As in the strategic deterrence case, the existence of this force guarantees the U.S. ability to punish an aggressor while the force itself remains essentially invulnerable to an opponent's anticipatory or retaliatory actions. While it may be argued that this part of the deterrent force is invisible and therefore would have uncertain value for deterrence during the acute phase of a crisis, appropriate public discussion can make clear the existence of the force and the damage that it can do (as was the case with the strategic SSBN force). It could also be indicated to a would-be aggressor at a critical time that the force is in place and ready for action. The "deterree" would not be safe in assuming that such an indication is false, thereby adding to its deterrent value.

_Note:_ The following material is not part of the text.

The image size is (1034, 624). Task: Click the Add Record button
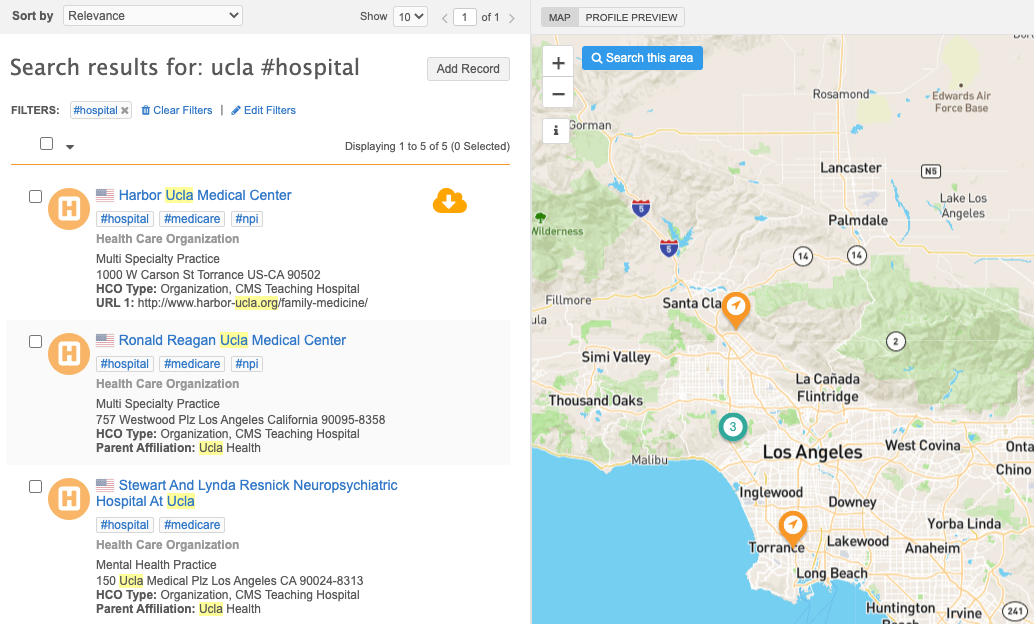click(x=468, y=69)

Finally, the submarine force is in a position to carry out surveillance and other useful military operations as enhancements to the capability of the remaining naval force deterrent. This capability includes offensive mine warfare to deny an opponent the use of certain seas or even the opponent's own harbors, should a potential or actual trangression be serious enough to warrant offensive mine deployments. Thus, supporting and improving all aspects of the deterrent value of the conventional undersea force in national policy and force planning activities deserve serious attention at all levels of Navy and national security planning.

4 Naval Studies Board, National Research Council, The Navy and Marine Corps in Regional Conflict, 1996.

Suggested Citation:"3 Significance of Post-Cold War Deterrence Concepts for the U.S. Navy and Marine Corps." National Research Council. 1997. Post-Cold War Conflict Deterrence. Washington, DC: The National Academies Press. doi: 10.17226/5464.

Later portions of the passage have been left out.